Provisionally impeached by South Korean Parliament in December 2015, South Korea’s President Park Geun-hye's alleged conduct continues to trigger eruptions from the public. For ten sequential weekends, hundreds of thousands of citizens have packed the central city of Seoul calling for Park’s full-scale resignation. Today she declined to testify at her impeachment trial.


Reuters reports, Park said on the matter, "It's completely framed.”, “a fabrication and falsehood.”

Park and her attorneys are opposed to the impeachment and are preparing to challenge the proceedings in a court battle.

She is charged with using her influential position and government authority to coerce corporations for financial donations in exchange for special treatment; with these payments going to her presidential favorites in the non-profit foundation industry. These selected institutions are run and managed by her friend, Choi Soon-sil.


According to Park, Choi is “merely an acquaintance” and was not given access or authority surrounding affairs of state. Choi is held while on trial. Park has made an apology for being irresponsible with regard to appearances and perceptions with Choi; however, maintains there has been no crime or misconduct.

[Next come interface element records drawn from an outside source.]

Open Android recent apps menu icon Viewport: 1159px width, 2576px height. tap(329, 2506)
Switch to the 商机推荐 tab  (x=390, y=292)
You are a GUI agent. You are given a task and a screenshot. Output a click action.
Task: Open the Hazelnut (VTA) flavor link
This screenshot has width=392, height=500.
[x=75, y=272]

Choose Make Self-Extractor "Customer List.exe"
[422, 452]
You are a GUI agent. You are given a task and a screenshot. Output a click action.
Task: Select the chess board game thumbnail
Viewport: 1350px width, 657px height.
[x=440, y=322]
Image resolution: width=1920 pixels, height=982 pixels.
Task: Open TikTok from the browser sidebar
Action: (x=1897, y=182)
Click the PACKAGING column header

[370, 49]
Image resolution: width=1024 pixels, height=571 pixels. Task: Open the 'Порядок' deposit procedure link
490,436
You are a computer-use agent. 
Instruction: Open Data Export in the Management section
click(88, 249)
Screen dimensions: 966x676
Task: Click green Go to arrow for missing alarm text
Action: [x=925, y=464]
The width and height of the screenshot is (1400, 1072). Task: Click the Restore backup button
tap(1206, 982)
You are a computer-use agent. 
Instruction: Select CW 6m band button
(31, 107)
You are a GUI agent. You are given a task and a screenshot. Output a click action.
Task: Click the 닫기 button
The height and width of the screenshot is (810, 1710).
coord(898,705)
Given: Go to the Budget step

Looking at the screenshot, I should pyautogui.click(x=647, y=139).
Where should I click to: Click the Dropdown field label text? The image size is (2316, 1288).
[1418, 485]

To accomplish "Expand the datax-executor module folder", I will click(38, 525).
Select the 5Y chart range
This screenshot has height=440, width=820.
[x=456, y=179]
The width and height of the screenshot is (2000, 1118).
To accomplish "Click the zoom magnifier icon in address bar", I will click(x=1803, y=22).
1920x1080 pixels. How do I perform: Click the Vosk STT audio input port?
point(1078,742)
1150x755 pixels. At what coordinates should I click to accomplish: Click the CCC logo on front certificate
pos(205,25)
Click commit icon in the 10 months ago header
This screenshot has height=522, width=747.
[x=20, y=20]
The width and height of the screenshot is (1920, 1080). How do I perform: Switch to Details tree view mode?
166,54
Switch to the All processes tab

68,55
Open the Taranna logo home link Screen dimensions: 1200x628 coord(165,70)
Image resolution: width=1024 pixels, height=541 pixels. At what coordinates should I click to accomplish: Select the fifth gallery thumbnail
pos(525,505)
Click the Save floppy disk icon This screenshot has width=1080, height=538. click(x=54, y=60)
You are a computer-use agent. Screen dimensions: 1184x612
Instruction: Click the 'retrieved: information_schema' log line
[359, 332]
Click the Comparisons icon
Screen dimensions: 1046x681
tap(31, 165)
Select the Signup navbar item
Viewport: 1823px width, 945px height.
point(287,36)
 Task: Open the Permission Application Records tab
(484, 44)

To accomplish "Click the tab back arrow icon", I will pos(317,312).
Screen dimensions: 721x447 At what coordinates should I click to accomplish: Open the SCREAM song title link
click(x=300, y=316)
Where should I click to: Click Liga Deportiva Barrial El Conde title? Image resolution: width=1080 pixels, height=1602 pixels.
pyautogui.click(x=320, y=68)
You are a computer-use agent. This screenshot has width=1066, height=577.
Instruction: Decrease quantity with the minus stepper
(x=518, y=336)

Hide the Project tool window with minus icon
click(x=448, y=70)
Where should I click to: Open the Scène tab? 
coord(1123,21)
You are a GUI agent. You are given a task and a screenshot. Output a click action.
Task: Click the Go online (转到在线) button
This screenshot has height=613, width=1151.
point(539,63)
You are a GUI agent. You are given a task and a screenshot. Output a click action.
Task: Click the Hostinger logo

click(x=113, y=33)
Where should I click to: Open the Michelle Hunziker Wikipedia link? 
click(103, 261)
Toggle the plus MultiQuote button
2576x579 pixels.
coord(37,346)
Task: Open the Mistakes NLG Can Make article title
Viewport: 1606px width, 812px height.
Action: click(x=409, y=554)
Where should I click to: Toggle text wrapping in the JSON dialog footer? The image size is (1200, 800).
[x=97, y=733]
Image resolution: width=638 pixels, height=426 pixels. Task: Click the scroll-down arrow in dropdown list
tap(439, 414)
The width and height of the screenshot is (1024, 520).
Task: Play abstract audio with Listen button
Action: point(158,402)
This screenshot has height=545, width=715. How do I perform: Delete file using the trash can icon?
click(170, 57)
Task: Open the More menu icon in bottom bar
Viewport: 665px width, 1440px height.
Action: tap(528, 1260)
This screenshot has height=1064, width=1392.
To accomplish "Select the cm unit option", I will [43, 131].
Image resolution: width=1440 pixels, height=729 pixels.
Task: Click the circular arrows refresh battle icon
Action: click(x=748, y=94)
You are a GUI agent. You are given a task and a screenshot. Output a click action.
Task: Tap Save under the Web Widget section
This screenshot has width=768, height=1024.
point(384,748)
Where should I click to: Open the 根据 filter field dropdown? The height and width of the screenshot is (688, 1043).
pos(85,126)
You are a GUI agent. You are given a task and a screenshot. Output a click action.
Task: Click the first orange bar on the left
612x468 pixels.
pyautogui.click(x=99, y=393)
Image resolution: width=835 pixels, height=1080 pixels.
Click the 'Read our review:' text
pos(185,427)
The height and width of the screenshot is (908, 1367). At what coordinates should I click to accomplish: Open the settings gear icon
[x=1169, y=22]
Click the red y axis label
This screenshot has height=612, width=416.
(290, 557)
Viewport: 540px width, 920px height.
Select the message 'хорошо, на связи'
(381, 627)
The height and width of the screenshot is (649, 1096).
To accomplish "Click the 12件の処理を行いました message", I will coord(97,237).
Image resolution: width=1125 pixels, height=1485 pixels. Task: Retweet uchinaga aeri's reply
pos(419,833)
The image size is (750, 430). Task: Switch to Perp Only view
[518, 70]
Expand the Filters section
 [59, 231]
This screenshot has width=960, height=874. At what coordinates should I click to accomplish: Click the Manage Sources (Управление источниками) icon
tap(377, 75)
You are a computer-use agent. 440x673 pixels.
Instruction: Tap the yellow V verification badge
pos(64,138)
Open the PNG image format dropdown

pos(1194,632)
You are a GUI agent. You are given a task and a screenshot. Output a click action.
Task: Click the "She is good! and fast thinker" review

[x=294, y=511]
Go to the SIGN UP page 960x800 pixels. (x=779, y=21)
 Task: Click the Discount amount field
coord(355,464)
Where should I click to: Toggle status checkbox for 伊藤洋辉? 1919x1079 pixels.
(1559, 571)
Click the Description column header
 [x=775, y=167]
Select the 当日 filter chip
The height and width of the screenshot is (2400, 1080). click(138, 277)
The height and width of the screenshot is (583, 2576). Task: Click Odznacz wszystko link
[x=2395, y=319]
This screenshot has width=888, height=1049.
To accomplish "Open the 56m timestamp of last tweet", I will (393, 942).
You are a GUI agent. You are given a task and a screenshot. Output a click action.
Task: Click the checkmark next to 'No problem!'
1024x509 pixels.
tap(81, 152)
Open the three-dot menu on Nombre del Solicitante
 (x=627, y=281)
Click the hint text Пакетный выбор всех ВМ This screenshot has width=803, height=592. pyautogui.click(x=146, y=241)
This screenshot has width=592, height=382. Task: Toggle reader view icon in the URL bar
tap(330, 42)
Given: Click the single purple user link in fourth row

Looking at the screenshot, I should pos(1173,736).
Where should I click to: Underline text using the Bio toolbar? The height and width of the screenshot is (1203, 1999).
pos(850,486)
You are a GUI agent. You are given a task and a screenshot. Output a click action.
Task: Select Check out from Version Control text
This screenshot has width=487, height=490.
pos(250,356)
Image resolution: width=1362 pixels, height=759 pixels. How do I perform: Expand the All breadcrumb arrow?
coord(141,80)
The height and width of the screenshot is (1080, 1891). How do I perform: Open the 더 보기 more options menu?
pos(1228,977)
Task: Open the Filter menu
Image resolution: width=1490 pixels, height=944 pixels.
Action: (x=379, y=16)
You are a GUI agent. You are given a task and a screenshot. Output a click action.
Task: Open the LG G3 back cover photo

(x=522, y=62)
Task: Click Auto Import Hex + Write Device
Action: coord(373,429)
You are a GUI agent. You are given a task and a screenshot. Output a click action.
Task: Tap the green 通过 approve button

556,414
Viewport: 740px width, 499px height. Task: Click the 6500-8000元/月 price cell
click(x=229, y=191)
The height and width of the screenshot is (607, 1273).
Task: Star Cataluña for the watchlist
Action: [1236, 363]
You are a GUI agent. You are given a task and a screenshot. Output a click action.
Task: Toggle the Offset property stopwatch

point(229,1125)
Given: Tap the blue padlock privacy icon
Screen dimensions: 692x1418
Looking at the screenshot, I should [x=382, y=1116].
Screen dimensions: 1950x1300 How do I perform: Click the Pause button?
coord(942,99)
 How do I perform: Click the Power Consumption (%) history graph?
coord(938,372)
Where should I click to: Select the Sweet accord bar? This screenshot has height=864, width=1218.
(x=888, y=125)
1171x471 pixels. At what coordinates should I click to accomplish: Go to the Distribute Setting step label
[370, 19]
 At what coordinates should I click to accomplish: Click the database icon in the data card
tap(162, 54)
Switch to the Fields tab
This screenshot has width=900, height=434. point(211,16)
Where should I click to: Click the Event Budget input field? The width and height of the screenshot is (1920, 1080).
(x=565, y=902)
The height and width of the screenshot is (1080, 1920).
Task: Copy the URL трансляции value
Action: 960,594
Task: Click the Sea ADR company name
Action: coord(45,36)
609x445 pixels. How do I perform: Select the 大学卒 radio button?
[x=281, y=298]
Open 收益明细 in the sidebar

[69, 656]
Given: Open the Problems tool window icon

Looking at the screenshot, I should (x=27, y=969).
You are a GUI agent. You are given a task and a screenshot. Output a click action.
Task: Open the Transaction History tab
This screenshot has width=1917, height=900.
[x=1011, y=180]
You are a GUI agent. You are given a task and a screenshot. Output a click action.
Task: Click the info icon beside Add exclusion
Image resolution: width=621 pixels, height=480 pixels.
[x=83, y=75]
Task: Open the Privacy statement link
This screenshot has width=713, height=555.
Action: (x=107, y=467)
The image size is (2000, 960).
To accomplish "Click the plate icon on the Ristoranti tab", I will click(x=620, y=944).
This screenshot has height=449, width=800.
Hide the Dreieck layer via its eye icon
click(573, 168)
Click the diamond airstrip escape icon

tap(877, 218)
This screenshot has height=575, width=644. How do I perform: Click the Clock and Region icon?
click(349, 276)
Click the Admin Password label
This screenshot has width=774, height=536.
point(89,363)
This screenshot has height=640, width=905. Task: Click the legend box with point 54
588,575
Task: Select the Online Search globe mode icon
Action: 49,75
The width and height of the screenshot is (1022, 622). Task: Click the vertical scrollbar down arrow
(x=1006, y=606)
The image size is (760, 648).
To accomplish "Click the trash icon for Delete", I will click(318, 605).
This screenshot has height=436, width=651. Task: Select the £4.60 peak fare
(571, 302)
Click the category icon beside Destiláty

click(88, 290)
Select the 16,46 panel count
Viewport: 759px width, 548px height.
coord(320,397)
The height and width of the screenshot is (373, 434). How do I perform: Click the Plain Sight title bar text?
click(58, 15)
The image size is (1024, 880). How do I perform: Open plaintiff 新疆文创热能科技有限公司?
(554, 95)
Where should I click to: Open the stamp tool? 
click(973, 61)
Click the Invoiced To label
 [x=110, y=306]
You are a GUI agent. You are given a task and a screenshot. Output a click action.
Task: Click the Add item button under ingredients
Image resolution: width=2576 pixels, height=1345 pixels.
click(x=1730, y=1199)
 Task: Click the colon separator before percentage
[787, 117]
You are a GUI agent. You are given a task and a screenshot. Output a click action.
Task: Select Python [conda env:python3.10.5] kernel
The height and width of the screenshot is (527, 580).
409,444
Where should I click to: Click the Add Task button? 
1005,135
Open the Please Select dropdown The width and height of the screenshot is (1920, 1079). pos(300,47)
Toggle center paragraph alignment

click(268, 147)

Chief to the investigation is that Park asserts she was entrapped and tricked.

That she never directed the administration to back the multi-national Samsung corporate associates in a 2015 merger. The merger of Samsung Group affiliates Cheil Industries Inc and Samsung C&T Corp is significant due to the influence peddling allegations that subsequently led South Korea’s parliament to impeach Park.


Assertions of conflicts of interest, conspiracies, and power mongering thrive and proliferate as the scandal expands, to the detriment of shareholders, investors, and the people. Failure to initiate an outside, independent, unbiased review board prior to the positive merger vote is only one of the problems. South Korea’s national pension fund was a major shareholder that profited from the merger.

According to Reuters, “The National Pension Service had 545 trillion won ($451.78 billion) under management at the end of September.”

Supporters of the merger voice that this was “a just policy decision” in the best interests of the nation and backed by brokerage firms.


Park has been offered another chance to testify at Thursday’s hearing. South Korean Constitutional Court judges will decide within 180 days to support impeachment or restore Park Geun-hye as president.